Par ailleurs, comme je l'ai constaté précédemment lors de mon voyage dans les canaux chiliens, le Sud du pays a un potentiel hydraulique énorme non exploité, sans doute à cause de la faible population de cette région.
Cela illustre parfaitement le déséquilibre qui règne au Chili en matière d'énergie.
Pourtant, un échange pourrait être envisagé avec l'Argentine: le Chili lui vendrait de l'électricité au Sud, et l'Argentine la "rendrait" au Nord (cette supposition m'a été faite par un ingénieur d'ENDESA).
Mais c'est l'entreprise privé ENDESA (privatisée lors de la dernière semaine de la dictature et aujourd'hui espagnole) qui détiens le quasi monopole en génération hydroélectrique, et est en possession des droits sur l'eau. Cette situation oriente les choix de la politique économique du pays. Par exemple, lors de la récente crise énergétique, les autorités ont préférer couper l'électricité plutôt que d'acheter du gaz à l'Argentine. Il se murmure que ce serait une stratégie pour légitimer la construction de la centrale Ralco aux yeux de l'opinion publique.
Que puis-je dire alors que notre énergie en France est d'origine nucléaire... 
"L'énergie hydroélectrique c'est bien, mais pas en mega-projet" m'explique Éric, volontaire auprès des Pewenches.
Il existe en effet des alternatives: le programme "Chili Sustentable" montre qu'il est possible d'économiser 300 mégawatts dans les prochaines années, en améliorant l'utilisation électrique dans les secteurs miniers, urbains et industriels.

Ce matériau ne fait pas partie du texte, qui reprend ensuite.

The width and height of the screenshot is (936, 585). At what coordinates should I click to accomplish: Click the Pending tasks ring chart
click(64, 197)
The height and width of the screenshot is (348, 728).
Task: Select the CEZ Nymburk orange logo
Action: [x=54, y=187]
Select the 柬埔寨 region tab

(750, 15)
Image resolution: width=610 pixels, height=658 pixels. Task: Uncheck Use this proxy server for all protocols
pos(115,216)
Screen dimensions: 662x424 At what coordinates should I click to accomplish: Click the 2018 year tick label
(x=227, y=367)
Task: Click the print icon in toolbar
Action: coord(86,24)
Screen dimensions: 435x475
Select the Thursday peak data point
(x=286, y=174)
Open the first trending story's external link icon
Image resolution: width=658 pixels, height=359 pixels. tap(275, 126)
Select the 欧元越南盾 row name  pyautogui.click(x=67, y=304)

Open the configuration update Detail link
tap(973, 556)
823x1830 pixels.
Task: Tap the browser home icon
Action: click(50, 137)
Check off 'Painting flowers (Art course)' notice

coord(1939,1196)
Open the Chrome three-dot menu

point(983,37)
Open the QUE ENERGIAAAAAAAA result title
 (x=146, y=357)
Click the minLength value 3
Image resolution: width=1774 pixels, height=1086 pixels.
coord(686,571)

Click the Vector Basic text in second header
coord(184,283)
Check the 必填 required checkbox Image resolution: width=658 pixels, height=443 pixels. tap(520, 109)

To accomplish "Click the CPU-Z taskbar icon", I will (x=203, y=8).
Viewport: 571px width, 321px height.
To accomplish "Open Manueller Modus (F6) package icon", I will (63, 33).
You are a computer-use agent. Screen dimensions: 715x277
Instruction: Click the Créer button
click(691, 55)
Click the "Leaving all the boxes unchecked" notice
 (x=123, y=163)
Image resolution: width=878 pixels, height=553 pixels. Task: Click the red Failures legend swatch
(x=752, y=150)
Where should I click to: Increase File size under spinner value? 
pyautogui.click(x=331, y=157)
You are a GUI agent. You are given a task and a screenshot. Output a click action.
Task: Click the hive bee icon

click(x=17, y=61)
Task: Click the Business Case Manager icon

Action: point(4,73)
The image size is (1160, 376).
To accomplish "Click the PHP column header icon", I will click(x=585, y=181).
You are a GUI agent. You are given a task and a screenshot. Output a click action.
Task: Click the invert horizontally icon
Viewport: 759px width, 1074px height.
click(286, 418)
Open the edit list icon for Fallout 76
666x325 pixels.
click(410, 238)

Les manifestations se déroulent dans un contexte pré-électoral

Il est également possible de substituer au mega-projet Ralco, une centrale à cycles combinés, qui permettrait d'obtenir le même rendement électrique que la centrale Ralco pour un coût moindre.
Le progrès n'a pas toujours la même signification... que l'on habite près de la future centrale de Ralco ou dans une grande ville chilienne. En France les personnes âgées de Tignes se souviennent encore que leur village fut englouti pour produire plus d'électricité.

Laetitia SAARBACH


Un conflit qui dure

La lutte contre la centrale Ralco a suivi la lutte contre la centrale Pangue, qui a commencé en 1992.
Aux indiens Pewenches, s'ajoutent les écologistes, étudiants et personnes dependantes du fleuve, jusqu'à Concepcion.
Ces derniers mois, dans une atmosphère pré-électorale (les élections présidentielles auront lieu en décembre 99), le conflit s'est intensifié. Le 18 février 99, lors d'une occupation, les affrontements avec la police ont entraîné l'arrestation de 27 personnes. Le 18 avril 1999, une marche à Ralco "Pour le Respect et le Droit à la Vie" a réuni plus de 500 personnes.
Le 23 mai 1999, une manifestation pacifique avec occupation de l'entreprise de construction a permis une entrevue avec le gouverneur de la province et a été largement médiatisée. Le 28 mai 1999 une manifestation s'est déroulée Place de la Constitution, face à la Moneda.
A présent, que peut-il se passer ?
Toute la question est de savoir laquelle des deux lois (Indigène ou
Électrique) prévaut. Pour l'instant, le travail d'ENDESA est illégal.
Le gouverneur de la province propose de laisser la justice trancher.
Selon la Loi indigène, si les personnes ne veulent pas quitter leurs terres,
il est impossible de les exproprier. Le problème c'est que la communauté est divisée. Certains des Pewenches ont déjà signé les permutations de terres. D'autres travaillent pour ENDESA. A la question du faible pourcentage des opposants à la centrale, on m'objecte qu' ENDESA a usé de pressions par le chantage, profitant de la mauvaise compréhension de l'espagnol des Pewenches, et de
corruption par l'alcool. "Il sont arrivés avec des caisses de vin" atteste
Eric.
La fin de la construction de la centrale Ralco est prévue pour 2001.